Saved data entries:
------------------------

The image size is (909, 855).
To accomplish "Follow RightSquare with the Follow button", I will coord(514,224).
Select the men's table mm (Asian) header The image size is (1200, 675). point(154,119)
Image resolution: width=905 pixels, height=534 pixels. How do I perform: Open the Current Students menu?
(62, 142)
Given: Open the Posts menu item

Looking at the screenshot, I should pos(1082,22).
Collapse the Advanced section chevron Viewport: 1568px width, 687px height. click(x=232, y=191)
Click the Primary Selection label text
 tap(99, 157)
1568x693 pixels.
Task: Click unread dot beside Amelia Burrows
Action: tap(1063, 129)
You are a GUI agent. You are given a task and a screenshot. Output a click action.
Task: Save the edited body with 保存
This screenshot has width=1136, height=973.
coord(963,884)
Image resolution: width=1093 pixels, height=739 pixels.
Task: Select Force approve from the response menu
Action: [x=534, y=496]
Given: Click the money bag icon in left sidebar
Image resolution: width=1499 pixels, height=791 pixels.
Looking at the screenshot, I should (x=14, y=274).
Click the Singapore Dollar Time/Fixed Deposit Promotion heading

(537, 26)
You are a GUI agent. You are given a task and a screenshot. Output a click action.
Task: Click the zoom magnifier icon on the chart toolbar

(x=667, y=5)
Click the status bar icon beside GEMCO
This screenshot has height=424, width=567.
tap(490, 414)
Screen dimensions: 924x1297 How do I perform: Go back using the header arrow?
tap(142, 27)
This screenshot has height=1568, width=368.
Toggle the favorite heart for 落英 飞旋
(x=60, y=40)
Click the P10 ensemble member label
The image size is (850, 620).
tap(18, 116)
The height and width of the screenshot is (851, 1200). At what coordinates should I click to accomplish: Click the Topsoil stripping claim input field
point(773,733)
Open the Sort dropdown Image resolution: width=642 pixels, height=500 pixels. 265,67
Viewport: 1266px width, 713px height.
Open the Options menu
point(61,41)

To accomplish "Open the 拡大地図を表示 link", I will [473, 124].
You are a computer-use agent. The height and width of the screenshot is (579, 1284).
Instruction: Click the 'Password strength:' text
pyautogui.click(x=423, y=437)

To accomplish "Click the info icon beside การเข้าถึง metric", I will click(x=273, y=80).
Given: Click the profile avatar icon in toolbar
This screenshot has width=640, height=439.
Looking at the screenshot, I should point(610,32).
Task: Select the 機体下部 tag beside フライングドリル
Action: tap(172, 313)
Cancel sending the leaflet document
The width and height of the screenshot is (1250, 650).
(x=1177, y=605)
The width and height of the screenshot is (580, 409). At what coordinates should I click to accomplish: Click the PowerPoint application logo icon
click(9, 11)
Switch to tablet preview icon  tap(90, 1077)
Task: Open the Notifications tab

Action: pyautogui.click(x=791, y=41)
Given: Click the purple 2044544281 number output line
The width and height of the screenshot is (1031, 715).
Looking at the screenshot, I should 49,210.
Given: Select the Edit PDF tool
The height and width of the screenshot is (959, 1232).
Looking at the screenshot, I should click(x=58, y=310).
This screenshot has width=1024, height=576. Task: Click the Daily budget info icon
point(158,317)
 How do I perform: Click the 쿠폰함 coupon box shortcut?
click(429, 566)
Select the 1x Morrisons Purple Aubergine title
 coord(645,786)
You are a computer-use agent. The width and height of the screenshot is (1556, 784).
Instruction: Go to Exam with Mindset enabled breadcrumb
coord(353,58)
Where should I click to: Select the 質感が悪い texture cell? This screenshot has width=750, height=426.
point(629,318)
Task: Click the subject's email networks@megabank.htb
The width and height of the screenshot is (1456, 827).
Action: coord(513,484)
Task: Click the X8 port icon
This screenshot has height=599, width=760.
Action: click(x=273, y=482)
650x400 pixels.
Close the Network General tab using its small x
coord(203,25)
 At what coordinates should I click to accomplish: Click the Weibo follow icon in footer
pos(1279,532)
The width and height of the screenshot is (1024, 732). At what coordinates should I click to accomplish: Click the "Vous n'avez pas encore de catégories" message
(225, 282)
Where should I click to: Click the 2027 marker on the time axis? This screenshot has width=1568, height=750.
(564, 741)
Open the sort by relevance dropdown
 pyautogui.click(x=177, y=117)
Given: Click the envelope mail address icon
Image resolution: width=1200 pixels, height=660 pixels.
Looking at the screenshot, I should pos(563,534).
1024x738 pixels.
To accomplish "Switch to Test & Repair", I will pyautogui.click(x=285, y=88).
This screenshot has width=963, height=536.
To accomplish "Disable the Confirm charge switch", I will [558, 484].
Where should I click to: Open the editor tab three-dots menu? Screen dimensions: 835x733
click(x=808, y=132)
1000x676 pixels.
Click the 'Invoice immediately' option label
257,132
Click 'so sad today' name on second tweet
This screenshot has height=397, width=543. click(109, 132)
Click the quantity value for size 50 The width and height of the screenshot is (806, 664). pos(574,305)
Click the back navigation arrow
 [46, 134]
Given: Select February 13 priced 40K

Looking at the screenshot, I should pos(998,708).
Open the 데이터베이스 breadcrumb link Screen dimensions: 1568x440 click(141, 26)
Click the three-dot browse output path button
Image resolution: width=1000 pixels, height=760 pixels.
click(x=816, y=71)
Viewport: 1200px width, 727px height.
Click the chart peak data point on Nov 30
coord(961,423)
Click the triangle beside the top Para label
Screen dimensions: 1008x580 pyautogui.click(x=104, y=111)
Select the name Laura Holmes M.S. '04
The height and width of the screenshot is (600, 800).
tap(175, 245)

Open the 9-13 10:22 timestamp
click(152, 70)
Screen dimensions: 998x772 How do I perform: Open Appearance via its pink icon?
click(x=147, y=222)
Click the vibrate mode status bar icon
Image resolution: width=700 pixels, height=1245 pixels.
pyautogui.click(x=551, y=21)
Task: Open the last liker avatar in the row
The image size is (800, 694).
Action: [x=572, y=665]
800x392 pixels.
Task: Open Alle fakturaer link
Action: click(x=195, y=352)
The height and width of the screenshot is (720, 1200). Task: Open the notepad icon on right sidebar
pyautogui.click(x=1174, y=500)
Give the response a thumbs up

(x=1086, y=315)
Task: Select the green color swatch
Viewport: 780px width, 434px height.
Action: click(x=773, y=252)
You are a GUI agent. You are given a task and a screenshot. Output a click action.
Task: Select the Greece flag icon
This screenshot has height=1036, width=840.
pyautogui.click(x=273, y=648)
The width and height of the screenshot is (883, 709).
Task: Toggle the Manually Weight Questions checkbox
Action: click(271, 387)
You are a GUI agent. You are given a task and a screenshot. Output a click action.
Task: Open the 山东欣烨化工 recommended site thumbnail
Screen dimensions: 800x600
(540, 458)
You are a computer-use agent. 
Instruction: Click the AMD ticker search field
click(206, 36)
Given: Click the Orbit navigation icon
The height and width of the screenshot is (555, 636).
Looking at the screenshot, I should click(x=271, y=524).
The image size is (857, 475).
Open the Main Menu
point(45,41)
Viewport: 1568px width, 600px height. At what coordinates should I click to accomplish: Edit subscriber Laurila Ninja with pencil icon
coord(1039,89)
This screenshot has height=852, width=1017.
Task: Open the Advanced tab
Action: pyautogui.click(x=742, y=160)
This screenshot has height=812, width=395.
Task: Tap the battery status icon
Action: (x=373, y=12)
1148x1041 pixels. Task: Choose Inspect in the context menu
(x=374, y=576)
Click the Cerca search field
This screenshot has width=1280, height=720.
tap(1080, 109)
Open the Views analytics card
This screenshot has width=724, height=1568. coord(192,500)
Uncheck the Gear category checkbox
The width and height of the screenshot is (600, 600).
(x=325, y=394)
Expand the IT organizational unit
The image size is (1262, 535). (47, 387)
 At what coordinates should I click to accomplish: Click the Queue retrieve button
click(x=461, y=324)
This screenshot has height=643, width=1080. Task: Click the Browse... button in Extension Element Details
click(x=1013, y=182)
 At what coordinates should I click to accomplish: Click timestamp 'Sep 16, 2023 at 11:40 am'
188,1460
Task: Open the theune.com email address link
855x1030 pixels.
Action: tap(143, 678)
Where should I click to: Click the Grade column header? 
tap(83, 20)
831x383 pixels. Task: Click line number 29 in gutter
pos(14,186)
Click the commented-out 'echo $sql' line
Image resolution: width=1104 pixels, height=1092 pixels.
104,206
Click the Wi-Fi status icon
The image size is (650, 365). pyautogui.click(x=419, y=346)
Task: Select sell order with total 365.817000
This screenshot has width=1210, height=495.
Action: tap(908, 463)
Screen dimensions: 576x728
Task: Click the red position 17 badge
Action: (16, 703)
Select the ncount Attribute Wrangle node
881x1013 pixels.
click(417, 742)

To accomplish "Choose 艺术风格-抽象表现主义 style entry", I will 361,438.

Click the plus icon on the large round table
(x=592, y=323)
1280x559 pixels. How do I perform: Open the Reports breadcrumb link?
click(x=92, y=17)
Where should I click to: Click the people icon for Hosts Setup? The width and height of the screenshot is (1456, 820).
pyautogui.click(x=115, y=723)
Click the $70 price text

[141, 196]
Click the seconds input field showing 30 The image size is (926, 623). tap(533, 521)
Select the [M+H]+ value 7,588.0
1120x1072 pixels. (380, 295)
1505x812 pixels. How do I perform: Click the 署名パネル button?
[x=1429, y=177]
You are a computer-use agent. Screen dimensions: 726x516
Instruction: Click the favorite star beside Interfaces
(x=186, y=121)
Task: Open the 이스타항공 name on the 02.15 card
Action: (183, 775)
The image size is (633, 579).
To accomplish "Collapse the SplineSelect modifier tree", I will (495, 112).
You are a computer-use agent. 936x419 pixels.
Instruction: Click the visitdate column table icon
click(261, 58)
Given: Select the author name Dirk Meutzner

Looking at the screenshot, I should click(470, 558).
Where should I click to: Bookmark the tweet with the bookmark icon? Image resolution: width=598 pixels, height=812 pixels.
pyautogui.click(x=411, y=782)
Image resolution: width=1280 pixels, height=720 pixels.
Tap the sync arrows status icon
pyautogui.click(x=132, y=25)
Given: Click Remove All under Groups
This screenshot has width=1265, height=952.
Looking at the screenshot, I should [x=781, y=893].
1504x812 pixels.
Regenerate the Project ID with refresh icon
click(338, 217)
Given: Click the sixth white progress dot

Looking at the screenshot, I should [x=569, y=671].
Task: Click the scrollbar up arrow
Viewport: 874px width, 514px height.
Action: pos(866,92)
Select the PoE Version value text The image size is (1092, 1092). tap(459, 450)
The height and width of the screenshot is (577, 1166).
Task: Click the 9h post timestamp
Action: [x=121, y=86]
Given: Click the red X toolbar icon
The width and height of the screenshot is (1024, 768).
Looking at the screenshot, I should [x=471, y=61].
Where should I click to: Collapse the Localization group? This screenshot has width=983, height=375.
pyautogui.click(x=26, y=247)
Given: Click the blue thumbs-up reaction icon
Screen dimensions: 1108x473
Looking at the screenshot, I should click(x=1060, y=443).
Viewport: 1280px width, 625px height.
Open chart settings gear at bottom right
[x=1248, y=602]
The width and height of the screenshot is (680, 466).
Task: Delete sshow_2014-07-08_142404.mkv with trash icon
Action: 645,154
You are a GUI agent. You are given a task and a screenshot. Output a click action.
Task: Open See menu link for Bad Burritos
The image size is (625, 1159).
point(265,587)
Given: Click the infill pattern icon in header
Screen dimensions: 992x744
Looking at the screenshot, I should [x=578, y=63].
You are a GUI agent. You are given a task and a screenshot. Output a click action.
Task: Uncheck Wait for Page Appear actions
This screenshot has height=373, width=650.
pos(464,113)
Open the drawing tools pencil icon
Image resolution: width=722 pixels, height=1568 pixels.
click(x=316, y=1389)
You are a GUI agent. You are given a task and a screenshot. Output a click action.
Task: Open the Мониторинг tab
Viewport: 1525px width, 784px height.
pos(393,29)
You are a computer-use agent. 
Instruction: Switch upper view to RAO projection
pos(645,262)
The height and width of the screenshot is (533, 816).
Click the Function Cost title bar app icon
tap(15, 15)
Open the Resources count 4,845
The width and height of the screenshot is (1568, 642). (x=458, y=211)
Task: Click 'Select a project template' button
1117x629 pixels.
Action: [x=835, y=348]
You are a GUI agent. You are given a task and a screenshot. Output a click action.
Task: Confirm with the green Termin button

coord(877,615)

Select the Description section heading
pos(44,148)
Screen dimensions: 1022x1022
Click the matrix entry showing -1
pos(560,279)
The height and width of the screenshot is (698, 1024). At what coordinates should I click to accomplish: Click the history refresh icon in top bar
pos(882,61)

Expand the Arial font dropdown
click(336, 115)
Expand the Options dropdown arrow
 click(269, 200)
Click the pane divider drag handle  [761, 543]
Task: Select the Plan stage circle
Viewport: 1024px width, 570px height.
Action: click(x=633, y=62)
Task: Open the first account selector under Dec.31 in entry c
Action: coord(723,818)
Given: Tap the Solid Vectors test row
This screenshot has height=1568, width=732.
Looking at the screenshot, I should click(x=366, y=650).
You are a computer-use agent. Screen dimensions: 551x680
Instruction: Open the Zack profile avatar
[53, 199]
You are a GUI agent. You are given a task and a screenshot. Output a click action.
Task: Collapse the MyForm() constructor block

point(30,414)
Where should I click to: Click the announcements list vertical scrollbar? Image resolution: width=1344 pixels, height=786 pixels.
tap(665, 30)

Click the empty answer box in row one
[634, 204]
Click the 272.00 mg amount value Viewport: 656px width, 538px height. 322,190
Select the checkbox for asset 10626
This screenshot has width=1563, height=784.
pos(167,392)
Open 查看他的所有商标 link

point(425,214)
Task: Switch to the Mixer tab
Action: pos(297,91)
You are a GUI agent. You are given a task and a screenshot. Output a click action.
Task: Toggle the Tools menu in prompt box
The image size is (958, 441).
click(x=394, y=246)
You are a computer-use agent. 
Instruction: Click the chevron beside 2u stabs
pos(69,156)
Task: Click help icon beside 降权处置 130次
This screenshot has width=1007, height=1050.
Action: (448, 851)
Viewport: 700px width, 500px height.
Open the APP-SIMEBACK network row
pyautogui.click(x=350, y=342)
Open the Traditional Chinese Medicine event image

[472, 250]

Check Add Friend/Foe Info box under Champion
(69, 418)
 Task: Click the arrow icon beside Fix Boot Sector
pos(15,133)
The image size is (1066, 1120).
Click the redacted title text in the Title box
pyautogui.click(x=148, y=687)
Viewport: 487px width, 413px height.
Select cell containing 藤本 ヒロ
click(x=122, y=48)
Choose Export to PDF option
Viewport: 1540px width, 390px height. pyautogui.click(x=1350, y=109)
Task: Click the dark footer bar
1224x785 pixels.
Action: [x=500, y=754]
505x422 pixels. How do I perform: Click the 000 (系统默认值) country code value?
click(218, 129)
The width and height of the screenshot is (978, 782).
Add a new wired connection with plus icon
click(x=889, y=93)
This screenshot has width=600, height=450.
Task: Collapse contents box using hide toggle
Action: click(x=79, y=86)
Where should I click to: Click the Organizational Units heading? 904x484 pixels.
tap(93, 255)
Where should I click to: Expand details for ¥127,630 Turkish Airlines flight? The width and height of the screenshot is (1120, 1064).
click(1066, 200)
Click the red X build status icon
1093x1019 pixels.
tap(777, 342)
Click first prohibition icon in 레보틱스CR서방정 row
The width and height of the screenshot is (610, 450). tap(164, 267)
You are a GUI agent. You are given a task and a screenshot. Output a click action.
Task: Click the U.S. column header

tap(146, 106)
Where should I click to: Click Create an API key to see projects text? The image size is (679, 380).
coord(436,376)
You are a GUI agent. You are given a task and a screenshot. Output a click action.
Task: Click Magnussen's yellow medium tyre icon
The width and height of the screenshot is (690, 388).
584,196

------------------------

- What you need to do -
Collect each line of the entries that has the word "Uncheck", copying it in full.

- Answer space -
Uncheck the Gear category checkbox
Task: Uncheck Wait for Page Appear actions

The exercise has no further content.